* ACTIVITY *
Restate verbatim the span of lines below between the line with "hardy_jason01 (33, 2404)" and the line with "#16 (387, 2397)", including those two lines, and only that span.

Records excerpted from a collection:
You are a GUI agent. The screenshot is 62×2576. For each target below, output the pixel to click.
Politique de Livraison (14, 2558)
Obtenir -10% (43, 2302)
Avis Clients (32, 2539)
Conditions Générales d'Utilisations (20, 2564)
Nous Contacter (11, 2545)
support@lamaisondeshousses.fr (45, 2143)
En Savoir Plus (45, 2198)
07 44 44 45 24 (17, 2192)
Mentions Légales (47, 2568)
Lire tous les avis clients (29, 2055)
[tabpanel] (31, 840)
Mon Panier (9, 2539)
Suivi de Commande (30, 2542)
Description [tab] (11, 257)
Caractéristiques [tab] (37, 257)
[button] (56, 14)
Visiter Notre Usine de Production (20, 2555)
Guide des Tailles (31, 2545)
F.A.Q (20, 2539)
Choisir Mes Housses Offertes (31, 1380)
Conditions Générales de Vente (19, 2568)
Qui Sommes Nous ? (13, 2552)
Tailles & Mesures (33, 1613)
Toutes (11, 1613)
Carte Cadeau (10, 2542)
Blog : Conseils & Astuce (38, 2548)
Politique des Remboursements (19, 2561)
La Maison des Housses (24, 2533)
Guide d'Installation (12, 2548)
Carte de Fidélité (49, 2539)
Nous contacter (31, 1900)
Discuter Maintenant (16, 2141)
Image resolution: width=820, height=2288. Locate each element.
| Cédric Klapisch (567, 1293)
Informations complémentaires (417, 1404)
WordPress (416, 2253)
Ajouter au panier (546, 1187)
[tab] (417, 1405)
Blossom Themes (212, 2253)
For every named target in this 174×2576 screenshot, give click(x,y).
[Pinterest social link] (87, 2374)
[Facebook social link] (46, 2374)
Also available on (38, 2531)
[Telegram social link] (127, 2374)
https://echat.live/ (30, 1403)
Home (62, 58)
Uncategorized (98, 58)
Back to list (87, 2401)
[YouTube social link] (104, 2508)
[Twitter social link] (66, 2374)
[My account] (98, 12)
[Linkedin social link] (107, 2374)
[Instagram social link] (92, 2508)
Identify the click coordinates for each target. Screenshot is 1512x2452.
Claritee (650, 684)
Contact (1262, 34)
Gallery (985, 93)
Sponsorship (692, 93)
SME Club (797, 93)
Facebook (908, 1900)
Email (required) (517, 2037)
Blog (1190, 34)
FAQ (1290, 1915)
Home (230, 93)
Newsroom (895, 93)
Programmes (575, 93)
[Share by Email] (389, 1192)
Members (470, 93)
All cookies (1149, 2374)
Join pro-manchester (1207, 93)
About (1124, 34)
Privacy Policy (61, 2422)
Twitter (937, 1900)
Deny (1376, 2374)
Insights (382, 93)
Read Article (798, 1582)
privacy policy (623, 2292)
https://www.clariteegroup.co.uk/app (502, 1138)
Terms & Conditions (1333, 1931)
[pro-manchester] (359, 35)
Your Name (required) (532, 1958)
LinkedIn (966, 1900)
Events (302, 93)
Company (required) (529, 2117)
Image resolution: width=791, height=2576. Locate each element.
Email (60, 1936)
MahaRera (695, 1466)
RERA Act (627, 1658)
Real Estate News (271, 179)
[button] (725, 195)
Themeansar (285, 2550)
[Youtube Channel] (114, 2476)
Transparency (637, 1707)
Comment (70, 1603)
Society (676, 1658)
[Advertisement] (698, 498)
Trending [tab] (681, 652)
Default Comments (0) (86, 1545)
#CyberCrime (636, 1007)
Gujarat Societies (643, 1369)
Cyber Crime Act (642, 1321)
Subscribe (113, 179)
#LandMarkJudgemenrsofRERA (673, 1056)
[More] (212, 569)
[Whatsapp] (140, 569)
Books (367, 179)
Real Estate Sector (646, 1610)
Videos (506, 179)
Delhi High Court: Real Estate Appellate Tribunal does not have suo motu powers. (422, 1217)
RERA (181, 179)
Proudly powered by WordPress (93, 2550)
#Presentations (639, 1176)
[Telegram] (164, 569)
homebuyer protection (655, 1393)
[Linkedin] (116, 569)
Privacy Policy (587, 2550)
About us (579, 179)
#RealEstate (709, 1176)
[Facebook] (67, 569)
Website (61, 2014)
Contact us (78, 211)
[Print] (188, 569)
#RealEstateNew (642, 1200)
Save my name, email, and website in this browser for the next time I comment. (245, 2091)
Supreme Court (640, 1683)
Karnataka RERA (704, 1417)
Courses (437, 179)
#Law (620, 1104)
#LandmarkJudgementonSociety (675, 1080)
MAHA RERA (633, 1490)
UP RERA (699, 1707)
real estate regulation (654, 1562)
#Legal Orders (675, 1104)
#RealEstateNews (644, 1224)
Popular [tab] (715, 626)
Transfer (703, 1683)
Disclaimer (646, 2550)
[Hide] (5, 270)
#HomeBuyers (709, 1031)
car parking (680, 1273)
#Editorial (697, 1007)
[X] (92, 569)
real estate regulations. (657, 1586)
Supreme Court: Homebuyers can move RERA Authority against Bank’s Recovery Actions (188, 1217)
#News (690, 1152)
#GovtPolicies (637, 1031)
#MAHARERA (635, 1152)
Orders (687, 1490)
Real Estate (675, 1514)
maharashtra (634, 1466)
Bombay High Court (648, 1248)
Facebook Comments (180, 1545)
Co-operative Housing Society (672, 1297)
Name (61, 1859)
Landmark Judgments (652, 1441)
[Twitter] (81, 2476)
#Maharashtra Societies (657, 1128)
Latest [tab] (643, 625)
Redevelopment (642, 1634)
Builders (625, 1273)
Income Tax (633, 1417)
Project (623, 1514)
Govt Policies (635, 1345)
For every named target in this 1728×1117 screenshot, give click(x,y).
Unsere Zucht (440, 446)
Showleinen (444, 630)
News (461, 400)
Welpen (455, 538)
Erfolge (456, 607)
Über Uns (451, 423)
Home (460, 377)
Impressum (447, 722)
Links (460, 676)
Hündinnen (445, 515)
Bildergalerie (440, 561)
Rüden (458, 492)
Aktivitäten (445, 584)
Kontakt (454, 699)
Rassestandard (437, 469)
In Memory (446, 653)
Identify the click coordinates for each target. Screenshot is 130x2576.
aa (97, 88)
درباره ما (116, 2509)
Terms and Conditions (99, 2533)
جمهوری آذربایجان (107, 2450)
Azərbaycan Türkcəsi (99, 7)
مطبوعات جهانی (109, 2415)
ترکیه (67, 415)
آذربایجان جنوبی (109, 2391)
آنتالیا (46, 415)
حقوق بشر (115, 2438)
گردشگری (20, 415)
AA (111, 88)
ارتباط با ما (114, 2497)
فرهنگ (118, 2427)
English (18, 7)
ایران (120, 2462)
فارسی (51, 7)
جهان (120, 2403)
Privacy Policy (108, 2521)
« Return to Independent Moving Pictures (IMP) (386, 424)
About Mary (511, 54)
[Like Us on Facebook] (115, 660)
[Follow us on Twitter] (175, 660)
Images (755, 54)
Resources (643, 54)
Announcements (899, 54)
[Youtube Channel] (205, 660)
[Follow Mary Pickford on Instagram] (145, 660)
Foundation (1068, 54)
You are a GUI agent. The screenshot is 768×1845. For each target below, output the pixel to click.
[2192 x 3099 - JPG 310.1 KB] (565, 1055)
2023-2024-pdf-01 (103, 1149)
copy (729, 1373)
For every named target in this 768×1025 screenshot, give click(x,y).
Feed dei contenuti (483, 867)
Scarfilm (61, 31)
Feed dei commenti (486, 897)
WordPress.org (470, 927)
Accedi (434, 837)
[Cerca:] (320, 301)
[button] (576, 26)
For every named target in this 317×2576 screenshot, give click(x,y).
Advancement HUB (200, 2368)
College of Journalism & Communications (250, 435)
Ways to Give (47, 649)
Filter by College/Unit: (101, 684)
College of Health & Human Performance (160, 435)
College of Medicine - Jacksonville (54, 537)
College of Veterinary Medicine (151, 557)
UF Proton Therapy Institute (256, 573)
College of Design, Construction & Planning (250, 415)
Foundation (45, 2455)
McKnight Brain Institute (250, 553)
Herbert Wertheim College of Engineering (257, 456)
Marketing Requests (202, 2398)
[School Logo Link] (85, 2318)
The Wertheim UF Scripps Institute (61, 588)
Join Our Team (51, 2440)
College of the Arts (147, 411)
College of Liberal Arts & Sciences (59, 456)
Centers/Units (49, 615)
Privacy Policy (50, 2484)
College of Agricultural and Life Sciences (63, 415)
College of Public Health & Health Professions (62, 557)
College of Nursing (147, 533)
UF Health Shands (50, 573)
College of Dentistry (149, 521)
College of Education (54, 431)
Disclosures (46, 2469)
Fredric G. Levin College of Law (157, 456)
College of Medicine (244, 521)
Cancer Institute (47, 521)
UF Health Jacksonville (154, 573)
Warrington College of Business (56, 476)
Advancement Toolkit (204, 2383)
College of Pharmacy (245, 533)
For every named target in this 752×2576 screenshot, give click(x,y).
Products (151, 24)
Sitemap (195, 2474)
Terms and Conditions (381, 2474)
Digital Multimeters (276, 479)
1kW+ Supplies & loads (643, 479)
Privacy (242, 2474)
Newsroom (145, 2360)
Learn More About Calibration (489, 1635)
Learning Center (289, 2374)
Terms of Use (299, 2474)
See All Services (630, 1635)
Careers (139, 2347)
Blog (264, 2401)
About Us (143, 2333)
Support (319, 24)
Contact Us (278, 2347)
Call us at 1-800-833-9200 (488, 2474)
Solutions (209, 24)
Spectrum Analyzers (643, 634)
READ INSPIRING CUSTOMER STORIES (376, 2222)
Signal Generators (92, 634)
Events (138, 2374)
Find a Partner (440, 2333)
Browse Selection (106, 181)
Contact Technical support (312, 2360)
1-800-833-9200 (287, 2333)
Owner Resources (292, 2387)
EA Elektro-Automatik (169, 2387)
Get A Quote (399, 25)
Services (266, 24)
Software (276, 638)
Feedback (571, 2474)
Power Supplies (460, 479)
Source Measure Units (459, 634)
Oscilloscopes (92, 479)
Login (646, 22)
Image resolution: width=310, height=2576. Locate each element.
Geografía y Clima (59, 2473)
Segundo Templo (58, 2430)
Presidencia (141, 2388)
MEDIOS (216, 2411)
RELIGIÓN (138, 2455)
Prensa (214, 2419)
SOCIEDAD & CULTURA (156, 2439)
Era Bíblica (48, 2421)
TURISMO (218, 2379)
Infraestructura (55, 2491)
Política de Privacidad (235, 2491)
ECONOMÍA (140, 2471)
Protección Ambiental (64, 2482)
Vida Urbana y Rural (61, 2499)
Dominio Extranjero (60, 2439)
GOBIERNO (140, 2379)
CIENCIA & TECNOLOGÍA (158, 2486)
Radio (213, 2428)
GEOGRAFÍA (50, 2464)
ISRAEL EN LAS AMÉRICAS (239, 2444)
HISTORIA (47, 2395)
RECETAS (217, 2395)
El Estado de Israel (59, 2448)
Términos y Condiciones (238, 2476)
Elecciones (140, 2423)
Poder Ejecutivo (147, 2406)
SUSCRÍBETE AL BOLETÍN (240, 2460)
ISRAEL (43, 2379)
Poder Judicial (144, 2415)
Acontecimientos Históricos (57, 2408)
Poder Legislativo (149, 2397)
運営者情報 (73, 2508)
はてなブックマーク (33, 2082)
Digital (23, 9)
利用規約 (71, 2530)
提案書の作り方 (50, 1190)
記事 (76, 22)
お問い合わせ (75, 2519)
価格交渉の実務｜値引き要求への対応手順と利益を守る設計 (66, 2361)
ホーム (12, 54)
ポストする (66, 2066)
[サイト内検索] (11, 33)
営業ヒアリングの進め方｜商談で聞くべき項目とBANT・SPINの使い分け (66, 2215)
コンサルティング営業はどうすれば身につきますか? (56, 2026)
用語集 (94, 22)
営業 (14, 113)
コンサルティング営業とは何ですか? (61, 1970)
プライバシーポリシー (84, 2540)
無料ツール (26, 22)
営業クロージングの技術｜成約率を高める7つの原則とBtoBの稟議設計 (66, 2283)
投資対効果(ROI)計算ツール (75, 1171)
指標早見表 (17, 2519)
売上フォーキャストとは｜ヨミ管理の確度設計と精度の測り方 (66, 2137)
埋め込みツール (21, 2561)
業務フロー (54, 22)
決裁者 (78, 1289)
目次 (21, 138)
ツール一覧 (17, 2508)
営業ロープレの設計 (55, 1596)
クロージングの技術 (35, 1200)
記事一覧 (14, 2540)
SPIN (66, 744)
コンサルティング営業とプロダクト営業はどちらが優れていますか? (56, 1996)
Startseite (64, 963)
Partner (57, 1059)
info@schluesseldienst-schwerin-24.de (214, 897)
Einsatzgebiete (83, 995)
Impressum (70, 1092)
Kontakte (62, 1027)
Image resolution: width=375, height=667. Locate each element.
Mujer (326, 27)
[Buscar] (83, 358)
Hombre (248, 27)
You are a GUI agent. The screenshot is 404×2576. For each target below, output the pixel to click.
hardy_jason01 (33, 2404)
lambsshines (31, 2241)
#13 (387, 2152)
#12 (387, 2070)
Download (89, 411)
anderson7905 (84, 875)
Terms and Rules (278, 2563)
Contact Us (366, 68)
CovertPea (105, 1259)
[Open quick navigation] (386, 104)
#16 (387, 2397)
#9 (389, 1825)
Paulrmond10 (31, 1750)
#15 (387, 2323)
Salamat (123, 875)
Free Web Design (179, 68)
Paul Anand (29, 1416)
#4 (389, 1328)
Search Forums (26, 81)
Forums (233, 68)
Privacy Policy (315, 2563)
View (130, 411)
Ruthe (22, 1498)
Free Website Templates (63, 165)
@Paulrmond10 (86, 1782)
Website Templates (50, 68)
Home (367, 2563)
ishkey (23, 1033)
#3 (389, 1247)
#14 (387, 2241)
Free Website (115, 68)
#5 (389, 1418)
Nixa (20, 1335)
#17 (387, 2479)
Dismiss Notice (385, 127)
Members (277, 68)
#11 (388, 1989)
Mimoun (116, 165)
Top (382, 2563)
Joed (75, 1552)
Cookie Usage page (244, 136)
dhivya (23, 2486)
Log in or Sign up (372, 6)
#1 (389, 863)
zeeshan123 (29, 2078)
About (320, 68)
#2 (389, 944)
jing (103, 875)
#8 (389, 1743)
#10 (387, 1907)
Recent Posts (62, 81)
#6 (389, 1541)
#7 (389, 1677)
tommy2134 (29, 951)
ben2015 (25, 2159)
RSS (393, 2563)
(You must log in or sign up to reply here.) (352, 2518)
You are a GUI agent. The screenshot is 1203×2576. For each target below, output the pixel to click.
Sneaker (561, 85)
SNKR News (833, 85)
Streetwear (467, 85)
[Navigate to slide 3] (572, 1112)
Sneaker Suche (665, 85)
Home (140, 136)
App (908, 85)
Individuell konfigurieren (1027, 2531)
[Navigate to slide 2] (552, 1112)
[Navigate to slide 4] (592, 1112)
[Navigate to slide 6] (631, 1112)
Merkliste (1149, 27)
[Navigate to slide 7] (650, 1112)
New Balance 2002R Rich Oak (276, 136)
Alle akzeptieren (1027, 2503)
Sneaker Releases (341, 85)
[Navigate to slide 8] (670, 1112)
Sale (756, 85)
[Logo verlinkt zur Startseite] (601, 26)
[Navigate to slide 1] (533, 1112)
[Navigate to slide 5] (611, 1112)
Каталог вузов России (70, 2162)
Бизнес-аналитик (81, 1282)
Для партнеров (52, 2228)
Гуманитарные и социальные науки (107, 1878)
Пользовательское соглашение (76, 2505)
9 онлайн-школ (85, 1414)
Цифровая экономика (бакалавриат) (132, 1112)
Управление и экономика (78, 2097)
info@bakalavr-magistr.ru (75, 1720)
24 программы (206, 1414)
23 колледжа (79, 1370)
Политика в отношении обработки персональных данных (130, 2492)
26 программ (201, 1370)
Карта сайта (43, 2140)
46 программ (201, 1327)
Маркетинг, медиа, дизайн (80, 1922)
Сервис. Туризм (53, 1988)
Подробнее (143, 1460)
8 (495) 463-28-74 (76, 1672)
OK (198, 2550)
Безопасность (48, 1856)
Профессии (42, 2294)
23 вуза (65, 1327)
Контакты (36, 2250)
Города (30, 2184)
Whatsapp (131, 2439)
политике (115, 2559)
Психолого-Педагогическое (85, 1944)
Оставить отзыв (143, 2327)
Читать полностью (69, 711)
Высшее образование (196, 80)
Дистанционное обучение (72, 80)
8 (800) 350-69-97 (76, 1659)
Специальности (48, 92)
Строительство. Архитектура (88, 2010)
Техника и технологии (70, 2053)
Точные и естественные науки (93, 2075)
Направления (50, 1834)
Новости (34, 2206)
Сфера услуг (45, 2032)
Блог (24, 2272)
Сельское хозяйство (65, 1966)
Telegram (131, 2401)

* EXERCISE RESULT *
hardy_jason01 (33, 2404)
lambsshines (31, 2241)
#13 (387, 2152)
#12 (387, 2070)
Download (89, 411)
anderson7905 (84, 875)
Terms and Rules (278, 2563)
Contact Us (366, 68)
CovertPea (105, 1259)
[Open quick navigation] (386, 104)
#16 (387, 2397)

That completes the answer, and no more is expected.